Schéma de cohérence territoriale (SCOT)

Qu’est-ce qu’un SCOT ?

La réforme des documents d’urbanisme introduite par la loi Solidarité et renouvellement urbain (SRU) du 13 décembre 2000, modifiée par la loi Urbanisme et habitat du 2 juillet 2003 et complétée par les lois Grenelle du 3 août 2009 et du 12 juillet 2010, a été l’occasion de rénover en profondeur le code de l’urbanisme en replaçant la démarche de projet au coeur des préoccupations de planification. Le Plan d’aménagement et de développement durable du territoire (PADD) du SCOT constitue ainsi l’expression du projet politique des collectivités, prenant en compte de façon globale et cohérente les enjeux jusqu’ici traités de façon sectorielle et concertant mieux avec la population.

Un SCOT est, plus que tout autre document d’urbanisme, un projet et une démarche. Plus que par sa forme, il se définit mieux par ses finalités, puisqu’il s’agit :

- d’un projet de territoire, qui s’appuie sur un diagnostic et une lecture prospective de ce territoire.
- d’une vision d’ensemble du développement de ce territoire, qui s’appuie sur un exercice de mise en cohérence des diverses politiques sectoriels (politiques de développement économique et urbain, de l’habitat, des déplacements, des implantations commerciales,de l’environnement, etc.).
- d’une planification urbaine stratégique qui définit des orientations générales à l’affectation des sols selon des principes d’aménagement et de développement durable des territoires.

L’initiative d’élaboration d’un SCOT revient aux communes ou aux groupement de communes compétents qui en assurent le pilotage et la mise en oeuvre.

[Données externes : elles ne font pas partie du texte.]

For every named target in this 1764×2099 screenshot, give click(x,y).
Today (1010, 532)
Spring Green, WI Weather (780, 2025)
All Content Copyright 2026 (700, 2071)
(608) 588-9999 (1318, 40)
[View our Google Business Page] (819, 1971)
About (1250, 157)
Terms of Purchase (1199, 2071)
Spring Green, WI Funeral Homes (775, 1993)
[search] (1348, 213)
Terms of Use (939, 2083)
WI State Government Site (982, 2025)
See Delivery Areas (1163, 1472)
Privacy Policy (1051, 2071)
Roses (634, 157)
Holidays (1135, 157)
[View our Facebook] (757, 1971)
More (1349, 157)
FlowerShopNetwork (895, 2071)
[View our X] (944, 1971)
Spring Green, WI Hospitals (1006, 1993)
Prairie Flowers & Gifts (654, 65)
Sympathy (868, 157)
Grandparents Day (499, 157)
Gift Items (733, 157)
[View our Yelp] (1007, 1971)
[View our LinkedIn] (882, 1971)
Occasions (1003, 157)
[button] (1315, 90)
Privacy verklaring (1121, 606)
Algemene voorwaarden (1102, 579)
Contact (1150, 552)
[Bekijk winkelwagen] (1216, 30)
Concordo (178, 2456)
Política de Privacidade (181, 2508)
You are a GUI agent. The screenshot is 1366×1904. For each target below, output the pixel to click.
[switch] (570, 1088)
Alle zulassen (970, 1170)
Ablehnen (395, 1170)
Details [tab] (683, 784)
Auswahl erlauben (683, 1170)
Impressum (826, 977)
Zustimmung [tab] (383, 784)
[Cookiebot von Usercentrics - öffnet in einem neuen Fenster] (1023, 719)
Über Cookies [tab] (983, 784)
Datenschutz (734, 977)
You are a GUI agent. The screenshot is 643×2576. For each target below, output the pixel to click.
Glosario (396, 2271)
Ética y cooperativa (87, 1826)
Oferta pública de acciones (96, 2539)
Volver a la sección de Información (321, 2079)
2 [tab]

Rôle de l’Etat dans l’élaboration d’un SCOT

Cette démarche de projet rejaillit sur le rôle de l’Etat dans l’élaboration du document de planification. Dorénavant, il faut bien distinguer la contribution de l’Etat au titre :

- du Porter à connaissance (PAC), document qui récapitule l’ensemble des éléments de procédures, normes réglementaires ou servitudes ayant une portée juridique certaine et qui s’imposeront au SCOT. Ainsi que les éléments d’informations utiles à la collectivité pour l’élaboration de son projet.
- de ses positions, en tant que partenaire associé. A ce titre, il ne s’agit pas pour l’Etat d’imposer ses vues, mais de dialoguer avec les collectivités pour contribuer à leur démarche et l’enrichir.

Ces positions sont exprimées tout au long de l’association à l’élaboration du SCOT :

- en premier lieu, l’Etat échange avec les instances locales sur les politiques publiques dont il est garant dans le cadre de ses compétences.
- en second lieu, l’Etat a des préoccupations nationales à faire valoir. A titre d’exemple, la qualité urbaine et paysagère, la protection des patrimoines urbains et paysagers et de l’environnement, la prévention des risques prévisibles, ainsi que la production et la répartition équilibrée des logements sociaux.
- enfin, il incombe à l’Etat de veiller au maintien et à l’amélioration de la solidarité nationale entre les territoires, à leur cohésion sociale, ainsi qu’à la préservation et à l’amélioration des grands équilibres.

A ce titre, l’Etat a un rôle d’animateur des réseaux qui œuvrent à la planification sur le territoire national. Le cas échéant, il veille à la cohérence des SCOT entre eux et à la cohérence des projets de développement durable des territoires périphériques.